Missouri Supreme Court hears Clean Water Commission fight

The Missouri Supreme Court at 207 W. High St. in Jefferson City.
The Missouri Supreme Court at 207 W. High St. in Jefferson City.

The Missouri Supreme Court was asked Tuesday to decide whether a law passed three years ago is constitutional - and whether the organization challenging the law even had the legal right to file their lawsuit.

In 2016, Missouri lawmakers took a bill about wastewater treatment and added several amendments to it.

The Missouri Coalition for the Environment sued in February 2017 over one of those changes - which required the Clean Water Commission's members to include at least two people who were knowledgeable about agriculture and at least one person who was knowledgeable about "the needs of publicly owned wastewater treatment works."

The coalition argued the final bill violated the Missouri Constitution's requirement that all parts of a bill be about the same subject - a requirement the state Supreme Court emphasized in its 1994 Hammerschmidt decision.

Last November, Cole County Circuit Judge Dan Green ruled the coalition didn't have the legal standing to file the lawsuit in the first place - and the changes made to the original bill "did not change the bill from its original purpose, described in the final title as 'relating to the regulation of water systems.'"

Tuesday afternoon, the seven-judge Missouri Supreme Court spent a lot of time asking questions and hearing arguments about the "standing" issue - whether the coalition and its members had a legal right to bring their lawsuit challenge to the law.

"It's been 25 years since the court's decision in Hammerschmidt v. Boone County," attorney Harold Robertson reminded the court, arguing for the coalition, "and in all that time, everyone's been so fixated with 'taxpayer standing' that they overlook the majority concurrence in that case, written by Judge (John) Holstein.

"Judge Holstein said that procedural challenges to the validity of bills don't involve individual, substantive rights - but they are, nevertheless, subject to judicial review."
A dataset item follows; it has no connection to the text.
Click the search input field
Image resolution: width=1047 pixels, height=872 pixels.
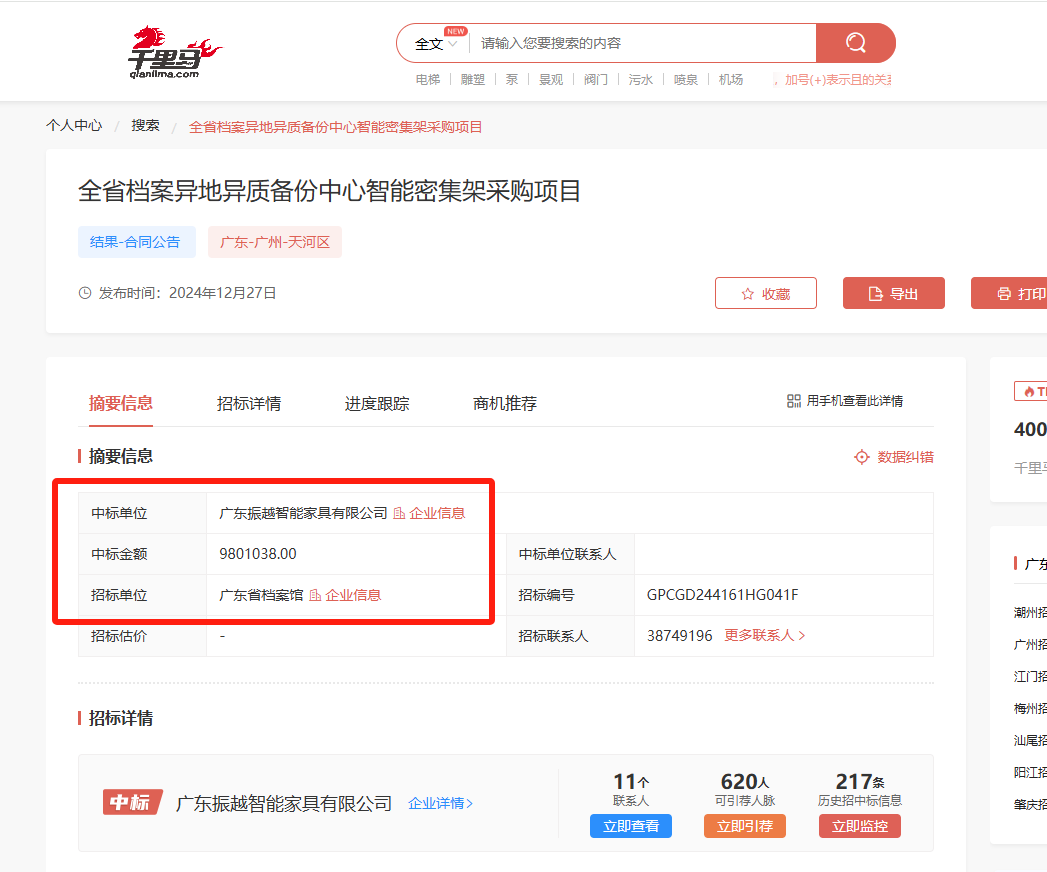tap(640, 44)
State law and constitutional provisions give Missouri taxpayers a right to challenge laws because of their effect on how the state spends tax money.

People also can challenge a law if it has a direct, adverse effect on them.
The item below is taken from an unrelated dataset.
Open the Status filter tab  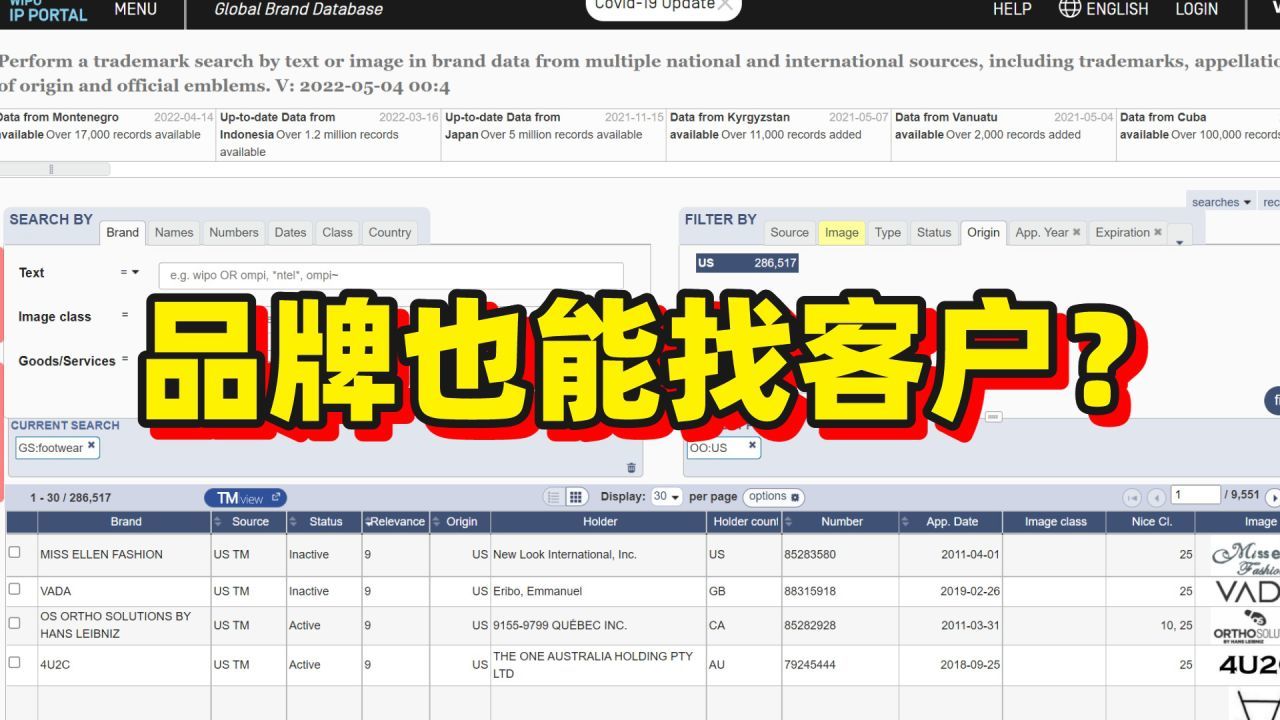click(934, 232)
Robertson noted Holstein had proposed time limits on lawsuits when no individual rights were at issue, and he said, "(Holstein's) suggestion (later) was enacted almost word-for-word by the Legislature."

That law says a challenge to the single-subject rule must be filed before the end of the next legislative session, he said, "so any party, aggrieved or not, may file suit within that first legislative session."

The Coalition for the Environment's lawsuit was filed within that time frame.

The unanimous, 1994 Hammerschmidt ruling was written by Judge Edward D. "Chip" Robertson.

But Holstein wrote what's called a "concurring" opinion, where he agreed with the main decision but added some thoughts - in this case, "to suggest that if there is a constitutional challenge to the form in which the Legislature enacts a bill, as opposed to a substantive challenge to the content of a bill, this Court should establish strict time standards for bringing an action to judicially review procedural defects."

Three other judges, including Chip Robertson, agreed with Holstein's opinion.

But during Tuesday's arguments, today's Supreme Court judges asked if attorney Harold Robertson was relying too much on Holstein's concurring opinion in the Hammerschmidt case.

Judge Laura Denvir Stith noted: "Judge Holstein's (opinion) can't grant or deny standing to anybody."

Assistant Attorney Justin D. Smith told the court: "It's important to note that, in the Hammerschmidt case, standing is not addressed."

Robertson had argued the Legislature could create a form of "citizenship" standing that could allow more people the right to sue over constitutional issues - which he said the law patterned after Holstein's opinion did.

But Smith said such a law "could raise constitutional concerns, because 'standing,' itself, is grounded in constitutional principles."

He added: "The best reading of (that law), we believe, is that it's not a 'standing' statute and it's not creating this new kind of 'citizenship' standing.

"That was not the intent of the Legislature or Judge Holstein."

He argued, if the court agreed with Robertson that the coalition has the legal standing to sue, "there are unintended consequences that may happen for actions taken at the city, county or even at the state level that currently aren't subject to review."

As usual, the court gave no indication when it might rule in the case.